By Reviewed By Andreas Zabczyk

Tension Settings

Gelin & Abaci Tension Setting
Gelin & Abaci Tension Setting

If you want to set a gemstone in a ring, the conventional wisdom is that you need to set it in something; a set of prongs, a bezel, a channel or suchlike. Yet, a new type of setting challenges this idea with a setting where the gemstone appears to be suspended in air.

Known as the tension setting, it was first invented by Friedrich Becker, at the German company, Niessing, in the 1960s. But Niessing did not release a product with this type of setting until 1981. Technically, this type of setting presents some challenges. The metal band that holds the gemstone is actually spring-loaded to exert pressure on the gemstone in order to hold it in place. This requires special strength in the metal.

The original Niessing design was made of 18 kt gold, and the 25% alloying metals were not typical jewelry metals. The entire setting weighed 35 grams and appeared unusually bulky on the finger. Therefore, an American, Steven Kretchmer, patented a new and very strong platinum alloy in 1987, and a number of companies have licensed this metal for tension-set rings. These rings are much lighter without sacrificing strength.

Tension settings actually use compression rather than tension to hold the gem in place. Tiny grooves in the metal allow the girdle of the gemstone to sit in the ring so that pressure is applied evenly to the stone. The tension setting applies about 12,000 pounds of pressure per square inch on the gemstone. As a result, only very hard stones - those with a Mohs hardness score of 9 or greater can be mounted in these settings.

Tension-Set Sapphire
Tension-Set Sapphire

Tension settings must be manufactured specifically for the particular gemstone to be set into. The specifications are so exact that these rings cannot be resized; an entirely new ring must be made for a new size.

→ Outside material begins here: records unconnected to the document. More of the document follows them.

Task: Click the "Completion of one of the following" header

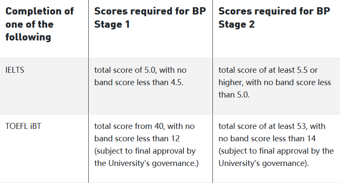Action: point(39,24)
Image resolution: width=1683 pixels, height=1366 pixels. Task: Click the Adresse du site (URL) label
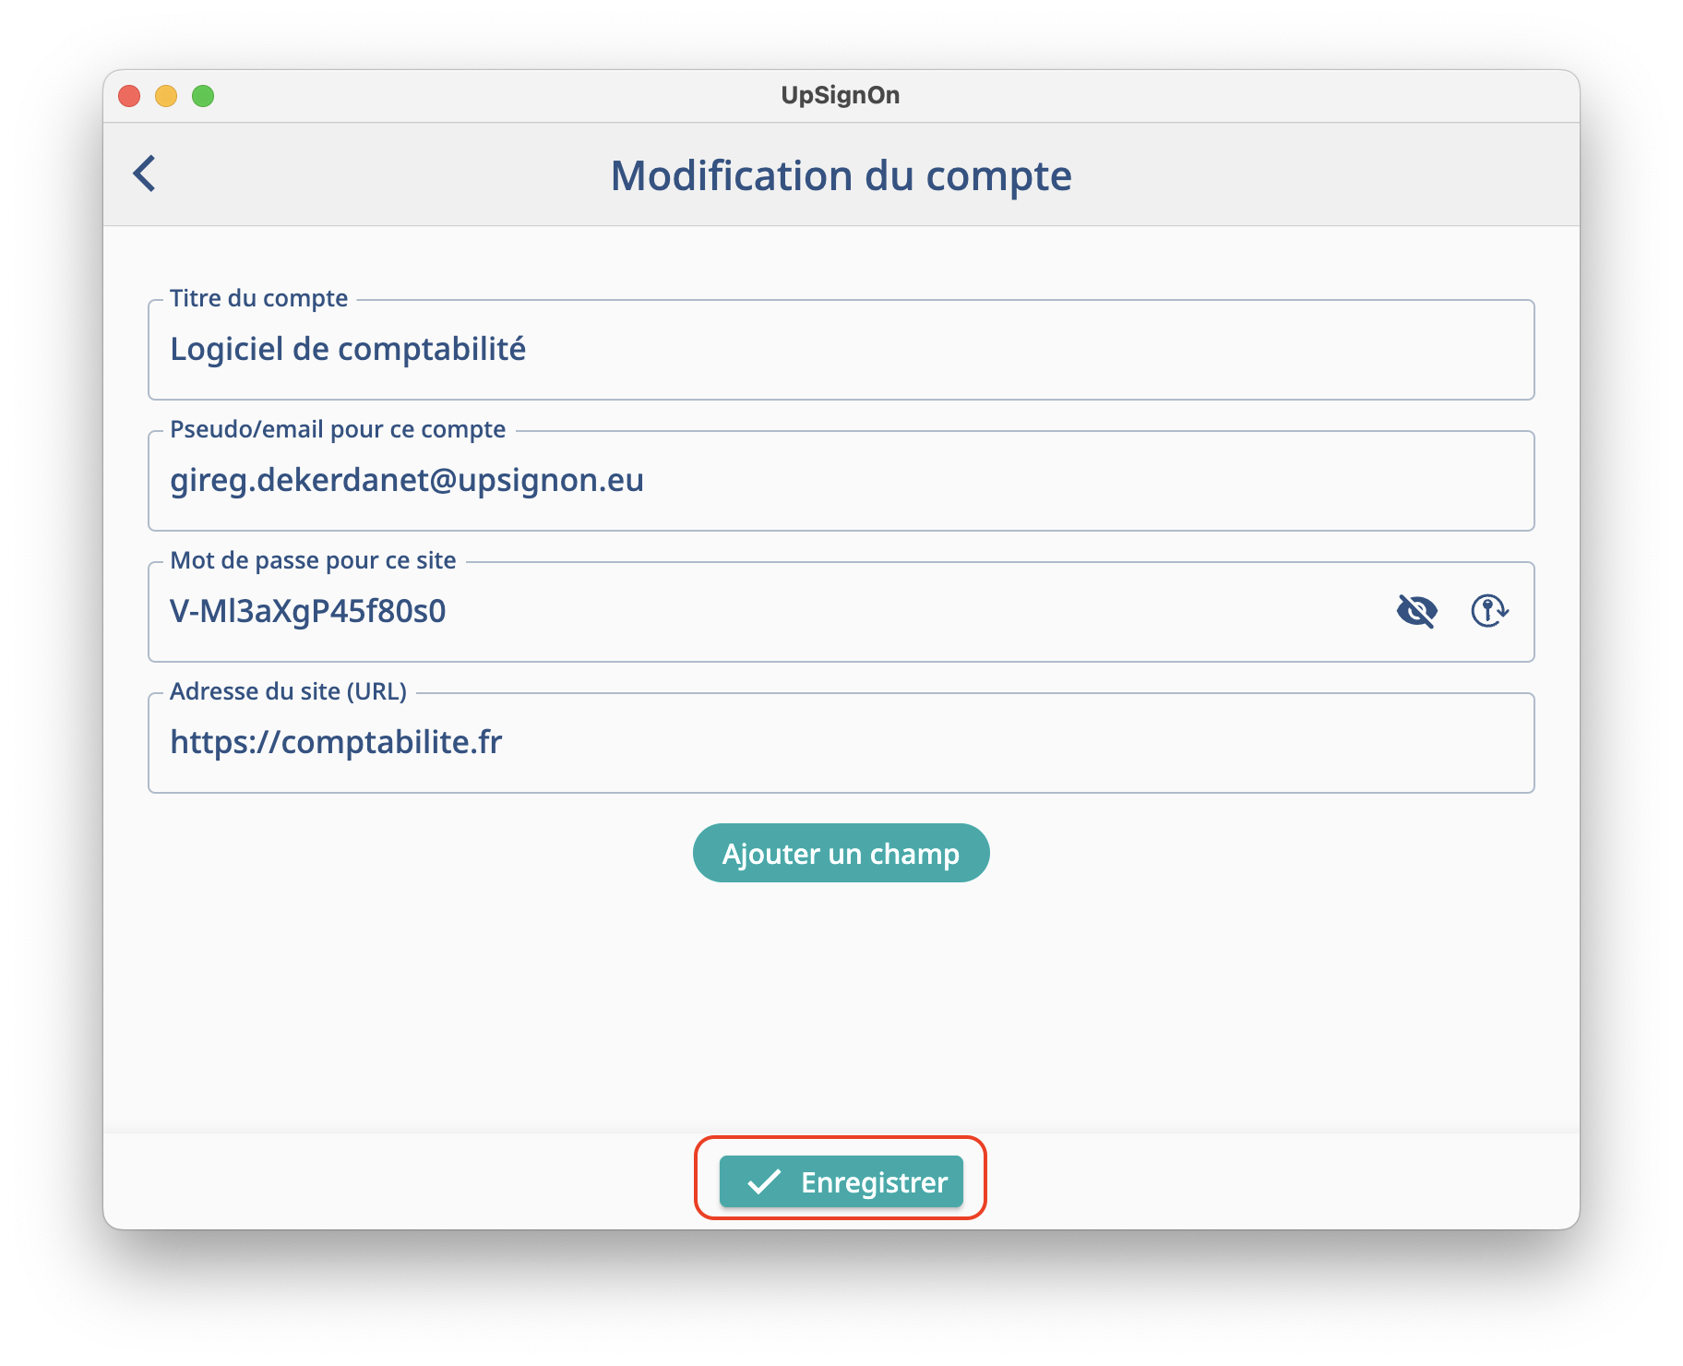(x=288, y=691)
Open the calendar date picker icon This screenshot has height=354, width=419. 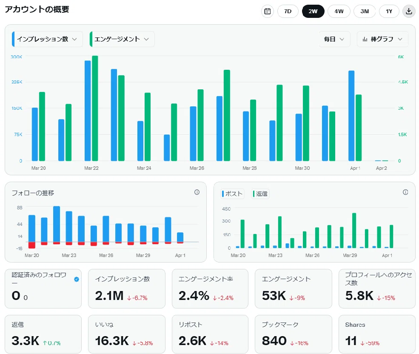click(x=267, y=11)
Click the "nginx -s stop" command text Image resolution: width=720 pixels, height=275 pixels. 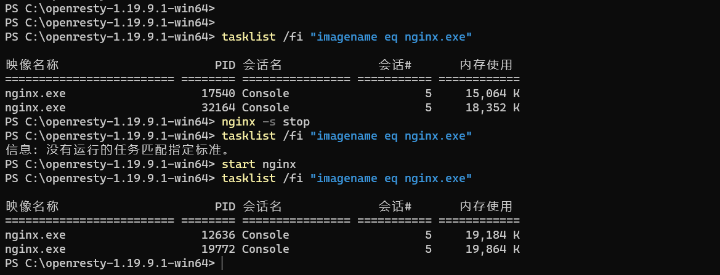pyautogui.click(x=265, y=122)
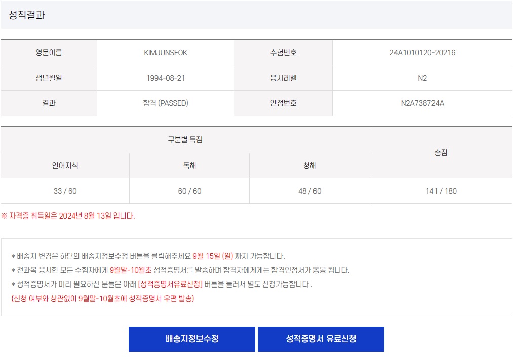This screenshot has width=513, height=359.
Task: Click the 언어지식 column header
Action: 65,165
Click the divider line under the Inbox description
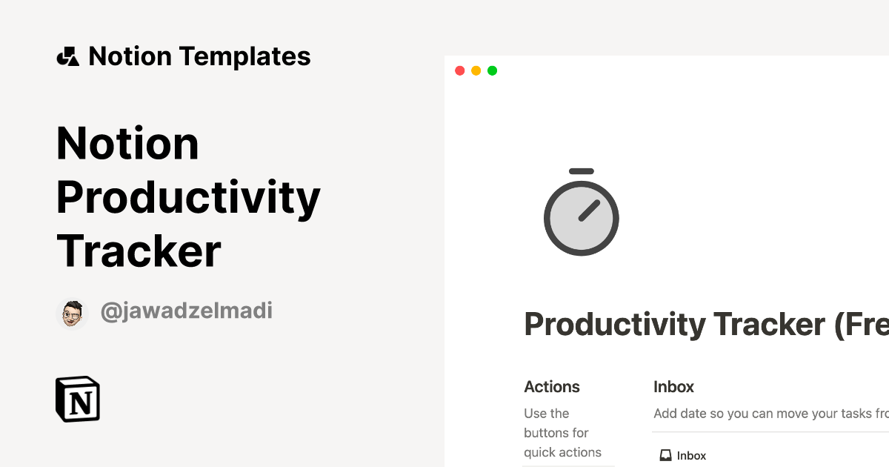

Making tension rings is still a very specialized business and only a handful of companies are known to make high-quality products. They include Niessing in Germany, and Steven Kretchmer, Gelin & Abaci and Danhov in the USA.

Though the tension setting looks slightly precarious, the manufacturers assure customers that these settings are actually more robust than a traditional prong setting, where it is not unknown for a prong to break. As long as the spring-loading of the ring is not lost, it is almost impossible for the gemstone to fall out.